What is needed:
Each line below needs to be printed again exactly.

Exercise material:
↓
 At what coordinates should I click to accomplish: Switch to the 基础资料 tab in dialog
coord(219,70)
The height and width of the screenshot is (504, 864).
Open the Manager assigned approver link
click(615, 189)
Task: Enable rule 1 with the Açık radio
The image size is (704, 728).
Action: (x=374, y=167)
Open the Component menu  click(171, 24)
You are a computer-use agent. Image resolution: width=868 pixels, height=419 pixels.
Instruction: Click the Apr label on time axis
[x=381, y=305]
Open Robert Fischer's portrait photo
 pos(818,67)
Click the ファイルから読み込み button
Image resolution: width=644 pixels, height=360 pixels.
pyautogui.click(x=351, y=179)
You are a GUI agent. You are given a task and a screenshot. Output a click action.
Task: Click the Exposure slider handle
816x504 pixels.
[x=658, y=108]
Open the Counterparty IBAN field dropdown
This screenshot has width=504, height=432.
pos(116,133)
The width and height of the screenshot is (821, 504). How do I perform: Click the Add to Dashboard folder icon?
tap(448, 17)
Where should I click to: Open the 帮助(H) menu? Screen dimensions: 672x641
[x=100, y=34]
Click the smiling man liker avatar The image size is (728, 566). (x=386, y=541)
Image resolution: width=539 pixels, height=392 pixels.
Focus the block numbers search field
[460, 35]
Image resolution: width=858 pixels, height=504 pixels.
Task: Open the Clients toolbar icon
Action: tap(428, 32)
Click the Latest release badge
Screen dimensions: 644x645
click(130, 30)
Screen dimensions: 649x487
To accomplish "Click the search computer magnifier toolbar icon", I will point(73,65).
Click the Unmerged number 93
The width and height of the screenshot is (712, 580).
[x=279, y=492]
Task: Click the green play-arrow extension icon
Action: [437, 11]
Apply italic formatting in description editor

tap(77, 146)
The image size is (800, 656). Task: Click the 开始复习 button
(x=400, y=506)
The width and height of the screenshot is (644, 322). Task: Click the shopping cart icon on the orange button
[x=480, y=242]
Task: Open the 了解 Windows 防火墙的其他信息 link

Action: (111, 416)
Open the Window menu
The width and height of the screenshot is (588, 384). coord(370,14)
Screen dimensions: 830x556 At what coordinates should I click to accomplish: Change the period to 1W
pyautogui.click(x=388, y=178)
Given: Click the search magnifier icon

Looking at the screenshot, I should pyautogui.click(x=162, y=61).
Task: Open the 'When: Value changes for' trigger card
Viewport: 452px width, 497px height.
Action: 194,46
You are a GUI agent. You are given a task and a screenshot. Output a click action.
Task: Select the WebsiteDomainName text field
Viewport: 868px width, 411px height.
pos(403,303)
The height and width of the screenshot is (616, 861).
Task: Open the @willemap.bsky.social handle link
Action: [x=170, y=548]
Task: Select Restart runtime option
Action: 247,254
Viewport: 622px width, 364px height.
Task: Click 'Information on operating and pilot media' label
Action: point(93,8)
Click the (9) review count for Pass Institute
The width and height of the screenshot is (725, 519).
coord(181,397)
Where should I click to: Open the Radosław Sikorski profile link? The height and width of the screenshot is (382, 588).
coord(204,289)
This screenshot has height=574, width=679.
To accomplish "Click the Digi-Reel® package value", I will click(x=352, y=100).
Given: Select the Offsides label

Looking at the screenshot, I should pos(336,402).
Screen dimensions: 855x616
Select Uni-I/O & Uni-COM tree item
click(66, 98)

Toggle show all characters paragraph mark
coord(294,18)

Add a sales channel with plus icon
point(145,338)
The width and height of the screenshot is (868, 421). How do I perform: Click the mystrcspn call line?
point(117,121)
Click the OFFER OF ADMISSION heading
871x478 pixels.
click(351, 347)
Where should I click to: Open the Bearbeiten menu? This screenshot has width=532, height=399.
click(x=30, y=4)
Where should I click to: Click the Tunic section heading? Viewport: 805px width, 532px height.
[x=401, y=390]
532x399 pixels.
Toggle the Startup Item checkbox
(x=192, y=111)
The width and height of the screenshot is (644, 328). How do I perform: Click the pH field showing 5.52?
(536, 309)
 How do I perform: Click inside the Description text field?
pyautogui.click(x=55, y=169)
↑
Task solution:
 At what coordinates should I click to accomplish: Switch to the 基础资料 tab in dialog
coord(219,70)
The height and width of the screenshot is (504, 864).
Open the Manager assigned approver link
click(615, 189)
Task: Enable rule 1 with the Açık radio
The image size is (704, 728).
Action: (x=374, y=167)
Open the Component menu  click(171, 24)
You are a computer-use agent. Image resolution: width=868 pixels, height=419 pixels.
Instruction: Click the Apr label on time axis
[x=381, y=305]
Open Robert Fischer's portrait photo
 pos(818,67)
Click the ファイルから読み込み button
Image resolution: width=644 pixels, height=360 pixels.
pyautogui.click(x=351, y=179)
You are a GUI agent. You are given a task and a screenshot. Output a click action.
Task: Click the Exposure slider handle
816x504 pixels.
[x=658, y=108]
Open the Counterparty IBAN field dropdown
This screenshot has width=504, height=432.
pos(116,133)
The width and height of the screenshot is (821, 504). How do I perform: Click the Add to Dashboard folder icon?
tap(448, 17)
Where should I click to: Open the 帮助(H) menu? Screen dimensions: 672x641
[x=100, y=34]
Click the smiling man liker avatar The image size is (728, 566). (x=386, y=541)
Image resolution: width=539 pixels, height=392 pixels.
Focus the block numbers search field
[460, 35]
Image resolution: width=858 pixels, height=504 pixels.
Task: Open the Clients toolbar icon
Action: tap(428, 32)
Click the Latest release badge
Screen dimensions: 644x645
click(130, 30)
Screen dimensions: 649x487
To accomplish "Click the search computer magnifier toolbar icon", I will point(73,65).
Click the Unmerged number 93
The width and height of the screenshot is (712, 580).
[x=279, y=492]
Task: Click the green play-arrow extension icon
Action: [437, 11]
Apply italic formatting in description editor

tap(77, 146)
The image size is (800, 656). Task: Click the 开始复习 button
(x=400, y=506)
The width and height of the screenshot is (644, 322). Task: Click the shopping cart icon on the orange button
[x=480, y=242]
Task: Open the 了解 Windows 防火墙的其他信息 link

Action: (111, 416)
Open the Window menu
The width and height of the screenshot is (588, 384). coord(370,14)
Screen dimensions: 830x556 At what coordinates should I click to accomplish: Change the period to 1W
pyautogui.click(x=388, y=178)
Given: Click the search magnifier icon

Looking at the screenshot, I should pyautogui.click(x=162, y=61).
Task: Open the 'When: Value changes for' trigger card
Viewport: 452px width, 497px height.
Action: 194,46
You are a GUI agent. You are given a task and a screenshot. Output a click action.
Task: Select the WebsiteDomainName text field
Viewport: 868px width, 411px height.
pos(403,303)
The height and width of the screenshot is (616, 861).
Task: Open the @willemap.bsky.social handle link
Action: [x=170, y=548]
Task: Select Restart runtime option
Action: 247,254
Viewport: 622px width, 364px height.
Task: Click 'Information on operating and pilot media' label
Action: point(93,8)
Click the (9) review count for Pass Institute
The width and height of the screenshot is (725, 519).
coord(181,397)
Where should I click to: Open the Radosław Sikorski profile link? The height and width of the screenshot is (382, 588).
coord(204,289)
This screenshot has height=574, width=679.
To accomplish "Click the Digi-Reel® package value", I will click(x=352, y=100).
Given: Select the Offsides label

Looking at the screenshot, I should pos(336,402).
Screen dimensions: 855x616
Select Uni-I/O & Uni-COM tree item
click(66, 98)

Toggle show all characters paragraph mark
coord(294,18)

Add a sales channel with plus icon
point(145,338)
The width and height of the screenshot is (868, 421). How do I perform: Click the mystrcspn call line?
point(117,121)
Click the OFFER OF ADMISSION heading
871x478 pixels.
click(351, 347)
Where should I click to: Open the Bearbeiten menu? This screenshot has width=532, height=399.
click(x=30, y=4)
Where should I click to: Click the Tunic section heading? Viewport: 805px width, 532px height.
[x=401, y=390]
532x399 pixels.
Toggle the Startup Item checkbox
(x=192, y=111)
The width and height of the screenshot is (644, 328). How do I perform: Click the pH field showing 5.52?
(536, 309)
 How do I perform: Click inside the Description text field?
pyautogui.click(x=55, y=169)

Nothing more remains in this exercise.